Op-ed by Michel Lafontaine* featured exclusively on our website.
Whether it’s Premier Legault preparing to definitively ban the development of natural gas in Quebec, local media fixated on COP26 and the reduction of greenhouse gases, or any of these busy body activists, all of these lovely people seem to have concluded that this oil and gas thing is over and done with and that all of humanity (including another 2 billion people from Africa and Asia by 2050) is becoming rich, prosperous, and above all squeaky clean thanks to windmills, solar panels, and especially those batteries which will take over when the wind doesn’t blow and the sun doesn’t shine.
So, let’s do a reality check. In North America, oil prices have jumped over 70% since the start of the year, while natural gas prices have more than doubled; Biden, who had received US energy independence as a gift from Obama and Trump, is now begging OPEC to increase production. This winter in Europe, the less fortunate may have to choose between “heating” and “eating,” while Gazprom holds all these lovely people hostage. And, the supreme irony, President Macron, fearing the reappearance of the “yellow vest” protesters, is about to subsidize fossil fuels—a wise decision since, politically speaking, a frozen Frenchman is even more dangerous than a frozen Brit.
As manager of my own financial assets, I am a supporter of passive management; I am of the opinion that it is difficult to identify anomalies, stocks that are mispriced by millions of active investors, and therefore my holdings are heavily invested in indexed ETFs.
But since the start of 2021, I’ve made an exception with my family’s two TFSAs. Confronted with these managers of public funds who decide to dump oil stocks without even mentioning the word “fiduciary,” with these new experts in the form of children who march for the climate, with this Swedish teenager who condemns the British for having launched the industrial revolution, the oil and gas securities (Canadian moreover) of these TFSAs have gone from 0% of the two portfolios at the beginning of the year to more than 90%; and as of October 21, the year-to-date return on both portfolios reached 60%, with the nest egg jumping by nearly $148,000.

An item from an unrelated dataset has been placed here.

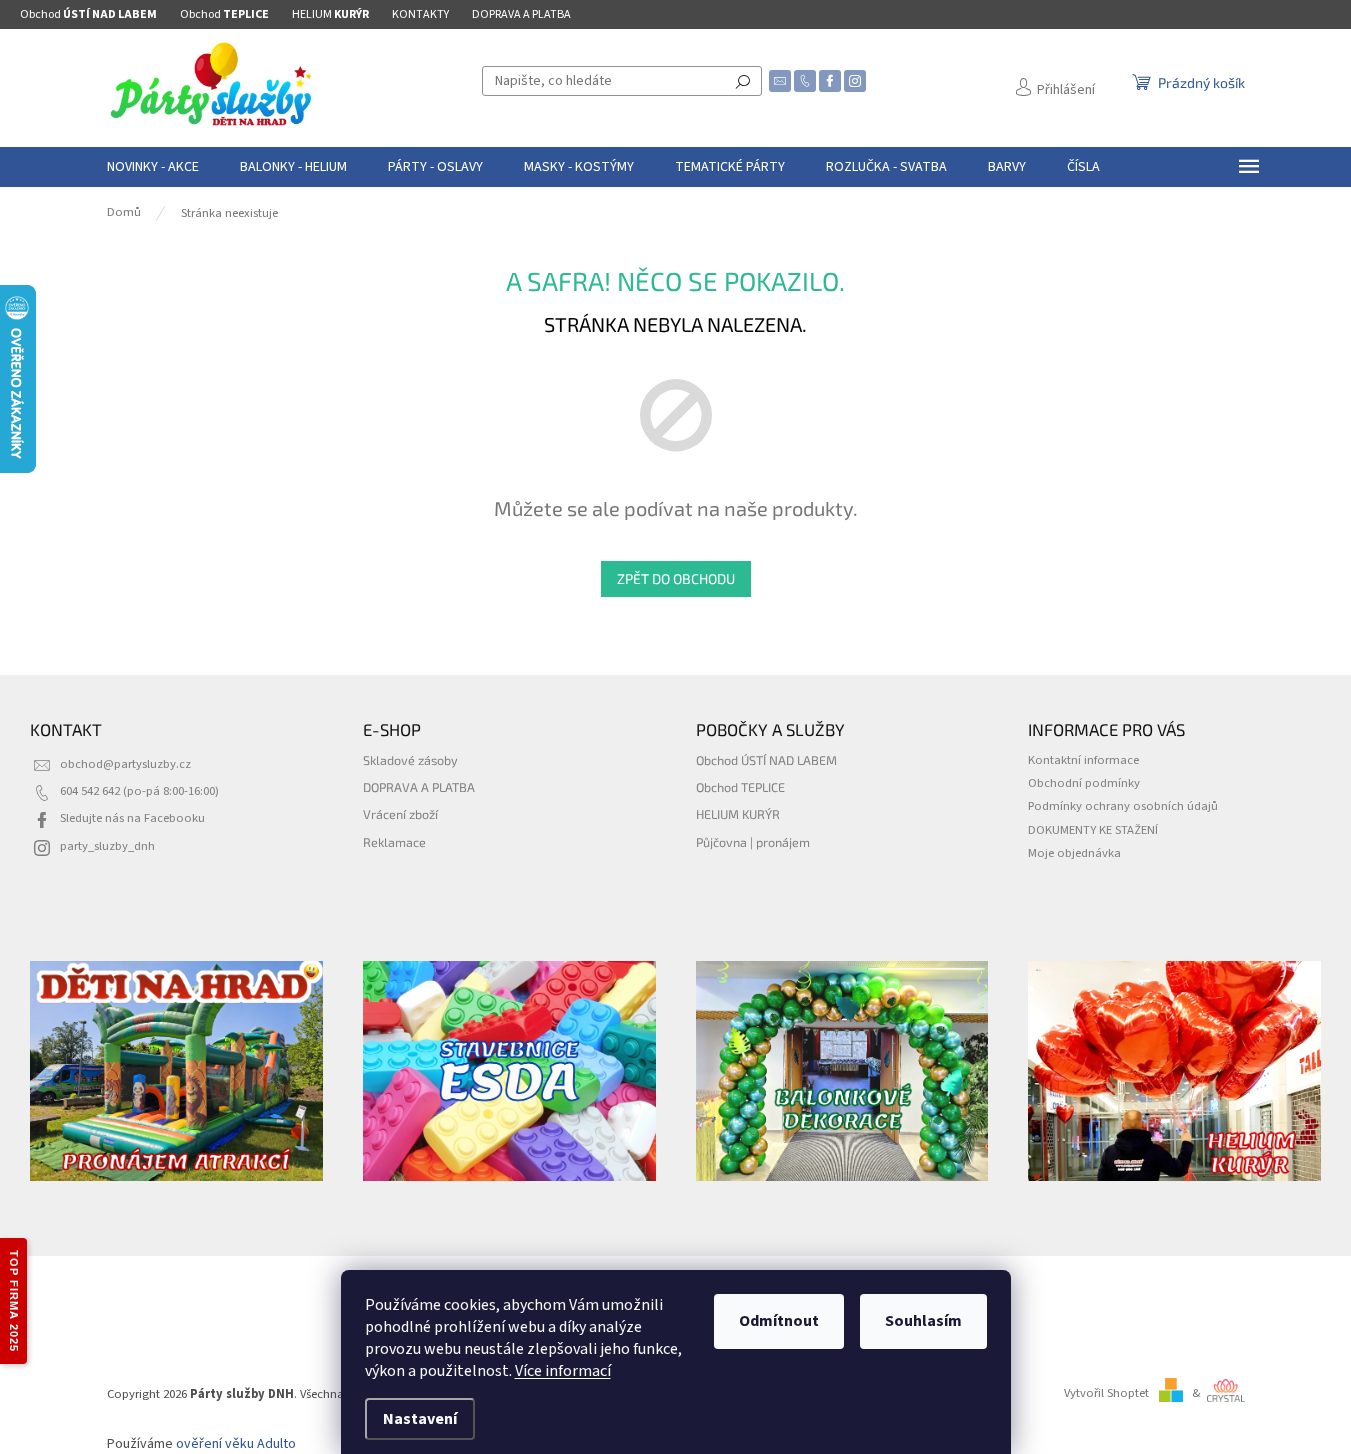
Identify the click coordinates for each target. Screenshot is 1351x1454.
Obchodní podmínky (1084, 783)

This bet (it is one, I must admit) could therefore have already covered, for the rest of my life, the costs of any energy transition that one could possibly imagine imposing on me. And for those who would rejoice in advance that this might backfire on me, you would have the added satisfaction of knowing that the bet was not made with your money.
But this satisfaction would be diminished, however, by the fact that it is with your money that activists bet on your future pensions.
*Michel Lafontaine is a retired entrepreneur and economist. The views reflected in this opinion piece are his own.